━━━ Passage to read

Cafe Laura, named for Laura Mateer, is the student-run restaurant located in the Mateer Building. Under the supervision of instructors, students receive hands-on restaurant experience in a laid back lunch setting and a formal theme dinner setting. Café Laura underwent a significant make-over in 2013, with an all new dining area including tables, chairs, carpeting, painting, artwork, signage, lighting fixtures, equipment and window treatments, new menus and the addition of grab-and-go equipment and service. During 2014, an additional $1.2 million renovation occurred that included a completely new servery, espresso bar, executive dining room, rest rooms, and additional lighting fixtures, carpeting, painting, artwork, signage and menus.
==National rankings==
The Hospitality Management program at Penn State has frequently been recognized as one of the leading hospitality programs in the world, ranked number four in the world and number one in the United States for the period of 2011 to 2015.

In contributions to academic research in six top-tier academic research journals from 2000-2009, Dr. Anna Mattila was ranked as the most prolific hospitality author of the new millennium, Dr. John O'Neill was ranked in the top ten, and Dr. Seoki Lee was ranked in the top 30. In a review of the second decade of the new millennium, Drs. Mattila and Lee both ranked in the top five, and Dr. O'Neill ranked in the top 30 of hospitality research.

Penn State was ranked as number four in a JHTR article regarding the top 100 hospitality programs, and ranked third in publication contributions to the Cornell Hospitality Quarterly. A research article analyzed the number of contributions in leading hospitality journals, and showed Penn State had the sixth highest number of contributions.
A Hospitality Review article ranked Penn State as the number two graduate hospitality program.
A Journal of Hospitality & Tourism Education article ranked Penn State as the number five undergraduate hospitality program, while a Journal of Hospitality & Tourism Education article ranked Penn State as the number four undergraduate hospitality program.

━━━━━━

Required tasks:
[1] Write out, word for word, the stretch of the Penn State hospitality passage from "Penn State was" through "two graduate hospitality program.".
[2] In the Penn State hospitality passage, what year did the additional $1.2 million renovation of Café Laura take place?
The rows that come next are separate material from the Penn State hospitality passage.

━━━ Material shown

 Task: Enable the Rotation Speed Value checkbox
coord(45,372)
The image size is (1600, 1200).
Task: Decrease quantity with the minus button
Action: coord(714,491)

━━━━━━

Answer set:
[1]
Penn State was ranked as number four in a JHTR article regarding the top 100 hospitality programs, and ranked third in publication contributions to the Cornell Hospitality Quarterly. A research article analyzed the number of contributions in leading hospitality journals, and showed Penn State had the sixth highest number of contributions.
A Hospitality Review article ranked Penn State as the number two graduate hospitality program.

[2] 2014.